BEGIN Excerpted data
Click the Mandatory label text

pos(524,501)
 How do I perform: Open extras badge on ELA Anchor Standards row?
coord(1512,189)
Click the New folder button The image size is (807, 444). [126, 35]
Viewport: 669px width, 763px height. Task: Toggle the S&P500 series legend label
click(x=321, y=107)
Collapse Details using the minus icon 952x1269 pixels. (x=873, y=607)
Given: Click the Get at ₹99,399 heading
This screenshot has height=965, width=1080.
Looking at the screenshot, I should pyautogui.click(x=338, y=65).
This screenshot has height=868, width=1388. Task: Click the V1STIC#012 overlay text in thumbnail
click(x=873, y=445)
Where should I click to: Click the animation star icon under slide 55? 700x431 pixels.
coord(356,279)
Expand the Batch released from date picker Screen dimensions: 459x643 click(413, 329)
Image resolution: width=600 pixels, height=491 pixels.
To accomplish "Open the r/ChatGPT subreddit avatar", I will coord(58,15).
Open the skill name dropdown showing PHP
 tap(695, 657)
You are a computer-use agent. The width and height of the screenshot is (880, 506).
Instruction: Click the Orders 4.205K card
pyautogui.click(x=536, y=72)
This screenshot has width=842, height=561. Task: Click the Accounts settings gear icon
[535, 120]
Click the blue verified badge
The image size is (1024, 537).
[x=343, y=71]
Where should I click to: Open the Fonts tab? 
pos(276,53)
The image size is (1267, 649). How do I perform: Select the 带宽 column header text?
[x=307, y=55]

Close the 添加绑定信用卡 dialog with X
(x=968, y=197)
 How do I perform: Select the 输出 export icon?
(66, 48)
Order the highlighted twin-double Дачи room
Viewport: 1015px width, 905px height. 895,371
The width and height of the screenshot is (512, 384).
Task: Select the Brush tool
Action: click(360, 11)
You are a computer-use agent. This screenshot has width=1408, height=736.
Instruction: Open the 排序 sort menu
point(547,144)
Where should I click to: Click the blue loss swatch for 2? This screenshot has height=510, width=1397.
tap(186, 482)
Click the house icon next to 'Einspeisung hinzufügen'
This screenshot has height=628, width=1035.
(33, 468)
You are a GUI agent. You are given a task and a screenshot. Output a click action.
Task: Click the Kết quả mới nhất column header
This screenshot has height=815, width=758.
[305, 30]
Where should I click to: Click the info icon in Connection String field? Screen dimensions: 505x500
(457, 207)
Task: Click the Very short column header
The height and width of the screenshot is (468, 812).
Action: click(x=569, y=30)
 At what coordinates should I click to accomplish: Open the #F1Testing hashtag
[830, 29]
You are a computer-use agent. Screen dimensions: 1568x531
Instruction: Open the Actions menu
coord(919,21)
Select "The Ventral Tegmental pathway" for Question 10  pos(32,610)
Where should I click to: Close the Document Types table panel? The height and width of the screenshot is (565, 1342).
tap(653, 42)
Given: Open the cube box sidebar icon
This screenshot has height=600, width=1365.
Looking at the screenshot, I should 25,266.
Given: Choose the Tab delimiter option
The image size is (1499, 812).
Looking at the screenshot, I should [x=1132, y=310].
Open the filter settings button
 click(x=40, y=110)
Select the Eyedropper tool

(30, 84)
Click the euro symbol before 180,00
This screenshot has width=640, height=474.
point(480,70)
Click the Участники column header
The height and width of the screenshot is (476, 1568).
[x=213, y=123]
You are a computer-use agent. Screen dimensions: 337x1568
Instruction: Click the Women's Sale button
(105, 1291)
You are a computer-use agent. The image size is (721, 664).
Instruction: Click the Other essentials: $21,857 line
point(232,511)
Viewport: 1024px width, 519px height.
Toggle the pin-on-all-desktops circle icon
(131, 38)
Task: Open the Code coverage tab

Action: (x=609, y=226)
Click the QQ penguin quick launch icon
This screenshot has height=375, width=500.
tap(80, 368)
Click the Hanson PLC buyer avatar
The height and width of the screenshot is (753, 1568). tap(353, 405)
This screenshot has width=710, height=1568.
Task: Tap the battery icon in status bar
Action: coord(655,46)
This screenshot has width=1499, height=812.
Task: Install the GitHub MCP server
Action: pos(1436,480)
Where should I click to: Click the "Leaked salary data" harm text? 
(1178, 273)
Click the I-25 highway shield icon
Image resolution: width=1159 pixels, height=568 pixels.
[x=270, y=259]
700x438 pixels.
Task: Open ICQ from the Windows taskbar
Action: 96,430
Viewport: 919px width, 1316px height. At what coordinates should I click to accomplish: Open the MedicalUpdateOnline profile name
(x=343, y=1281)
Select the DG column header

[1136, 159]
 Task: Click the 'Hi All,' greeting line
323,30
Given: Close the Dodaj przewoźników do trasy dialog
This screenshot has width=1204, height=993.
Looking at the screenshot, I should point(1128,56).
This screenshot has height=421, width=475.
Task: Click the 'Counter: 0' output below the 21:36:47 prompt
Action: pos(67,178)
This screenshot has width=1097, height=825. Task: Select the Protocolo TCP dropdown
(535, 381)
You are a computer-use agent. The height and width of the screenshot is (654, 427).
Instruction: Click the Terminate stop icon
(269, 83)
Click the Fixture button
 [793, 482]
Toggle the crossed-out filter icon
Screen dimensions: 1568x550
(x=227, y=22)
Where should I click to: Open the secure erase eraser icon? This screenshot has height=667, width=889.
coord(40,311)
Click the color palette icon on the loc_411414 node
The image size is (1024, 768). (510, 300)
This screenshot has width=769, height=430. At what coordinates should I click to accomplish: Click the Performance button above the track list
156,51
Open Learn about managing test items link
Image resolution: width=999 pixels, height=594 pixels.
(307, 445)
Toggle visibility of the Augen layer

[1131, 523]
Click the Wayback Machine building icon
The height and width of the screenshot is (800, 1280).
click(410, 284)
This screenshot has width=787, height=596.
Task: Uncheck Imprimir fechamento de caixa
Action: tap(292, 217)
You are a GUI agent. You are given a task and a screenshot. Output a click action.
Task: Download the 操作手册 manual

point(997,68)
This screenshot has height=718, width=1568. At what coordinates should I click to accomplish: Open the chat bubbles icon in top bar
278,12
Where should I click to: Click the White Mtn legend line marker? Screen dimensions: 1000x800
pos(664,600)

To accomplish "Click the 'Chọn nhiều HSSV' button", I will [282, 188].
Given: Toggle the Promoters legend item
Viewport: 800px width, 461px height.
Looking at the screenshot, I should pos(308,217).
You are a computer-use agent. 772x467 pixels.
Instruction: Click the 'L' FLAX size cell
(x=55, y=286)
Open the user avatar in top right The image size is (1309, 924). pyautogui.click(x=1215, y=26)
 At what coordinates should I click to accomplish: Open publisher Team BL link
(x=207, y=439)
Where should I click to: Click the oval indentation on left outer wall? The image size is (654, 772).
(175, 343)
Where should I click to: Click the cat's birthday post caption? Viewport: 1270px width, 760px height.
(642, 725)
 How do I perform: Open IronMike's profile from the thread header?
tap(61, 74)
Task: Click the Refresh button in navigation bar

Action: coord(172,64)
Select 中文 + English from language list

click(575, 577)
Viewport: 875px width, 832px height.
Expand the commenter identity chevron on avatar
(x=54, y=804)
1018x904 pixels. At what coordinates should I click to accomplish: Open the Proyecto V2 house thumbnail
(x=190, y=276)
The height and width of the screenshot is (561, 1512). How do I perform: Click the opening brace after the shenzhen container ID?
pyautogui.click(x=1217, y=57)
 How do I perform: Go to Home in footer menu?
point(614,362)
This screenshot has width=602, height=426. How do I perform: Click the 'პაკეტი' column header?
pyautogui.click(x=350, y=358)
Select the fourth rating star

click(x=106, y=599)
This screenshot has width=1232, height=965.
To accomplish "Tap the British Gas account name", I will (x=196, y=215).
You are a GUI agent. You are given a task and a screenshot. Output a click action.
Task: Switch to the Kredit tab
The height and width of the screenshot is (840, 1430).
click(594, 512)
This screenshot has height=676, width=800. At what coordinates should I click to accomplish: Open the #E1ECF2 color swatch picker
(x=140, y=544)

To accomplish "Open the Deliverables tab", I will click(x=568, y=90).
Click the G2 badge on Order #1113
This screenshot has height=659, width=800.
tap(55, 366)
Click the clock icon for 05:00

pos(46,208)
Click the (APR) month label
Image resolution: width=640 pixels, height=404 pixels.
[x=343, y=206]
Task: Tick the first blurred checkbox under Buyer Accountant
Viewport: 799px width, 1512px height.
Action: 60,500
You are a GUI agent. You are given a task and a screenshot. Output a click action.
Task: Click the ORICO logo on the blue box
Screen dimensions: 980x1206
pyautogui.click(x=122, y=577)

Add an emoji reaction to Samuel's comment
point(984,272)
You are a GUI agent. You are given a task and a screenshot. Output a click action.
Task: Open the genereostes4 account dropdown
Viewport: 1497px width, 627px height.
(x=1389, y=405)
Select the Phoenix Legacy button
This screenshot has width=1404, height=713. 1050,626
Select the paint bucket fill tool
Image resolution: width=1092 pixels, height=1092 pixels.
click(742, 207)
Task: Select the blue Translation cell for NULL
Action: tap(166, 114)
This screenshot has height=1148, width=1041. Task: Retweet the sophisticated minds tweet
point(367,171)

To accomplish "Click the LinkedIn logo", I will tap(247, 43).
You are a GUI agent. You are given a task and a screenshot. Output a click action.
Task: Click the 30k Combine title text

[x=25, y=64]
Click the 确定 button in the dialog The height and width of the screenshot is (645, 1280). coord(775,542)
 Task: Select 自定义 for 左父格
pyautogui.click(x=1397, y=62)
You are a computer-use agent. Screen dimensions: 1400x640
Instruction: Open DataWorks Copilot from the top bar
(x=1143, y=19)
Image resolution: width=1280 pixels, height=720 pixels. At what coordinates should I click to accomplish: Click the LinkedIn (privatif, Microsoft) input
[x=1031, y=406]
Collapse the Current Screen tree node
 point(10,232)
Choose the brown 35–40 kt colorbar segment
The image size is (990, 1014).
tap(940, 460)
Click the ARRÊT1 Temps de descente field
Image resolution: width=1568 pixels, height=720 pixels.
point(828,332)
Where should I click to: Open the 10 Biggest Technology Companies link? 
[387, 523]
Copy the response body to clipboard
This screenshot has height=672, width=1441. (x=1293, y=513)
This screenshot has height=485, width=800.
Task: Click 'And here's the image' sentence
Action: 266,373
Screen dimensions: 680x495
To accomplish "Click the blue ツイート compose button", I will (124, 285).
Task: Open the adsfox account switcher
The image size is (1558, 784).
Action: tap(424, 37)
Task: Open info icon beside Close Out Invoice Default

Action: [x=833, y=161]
END Excerpted data
Instructions to follow:
Starting with the first line of the records above, give back each line exactly until the line with "You are a computer-use agent. The width" has been given as well.

Output below:
Click the Mandatory label text

pos(524,501)
 How do I perform: Open extras badge on ELA Anchor Standards row?
coord(1512,189)
Click the New folder button The image size is (807, 444). [126, 35]
Viewport: 669px width, 763px height. Task: Toggle the S&P500 series legend label
click(x=321, y=107)
Collapse Details using the minus icon 952x1269 pixels. (x=873, y=607)
Given: Click the Get at ₹99,399 heading
This screenshot has height=965, width=1080.
Looking at the screenshot, I should pyautogui.click(x=338, y=65).
This screenshot has height=868, width=1388. Task: Click the V1STIC#012 overlay text in thumbnail
click(x=873, y=445)
Where should I click to: Click the animation star icon under slide 55? 700x431 pixels.
coord(356,279)
Expand the Batch released from date picker Screen dimensions: 459x643 click(413, 329)
Image resolution: width=600 pixels, height=491 pixels.
To accomplish "Open the r/ChatGPT subreddit avatar", I will coord(58,15).
Open the skill name dropdown showing PHP
 tap(695, 657)
You are a computer-use agent. The width and height of the screenshot is (880, 506).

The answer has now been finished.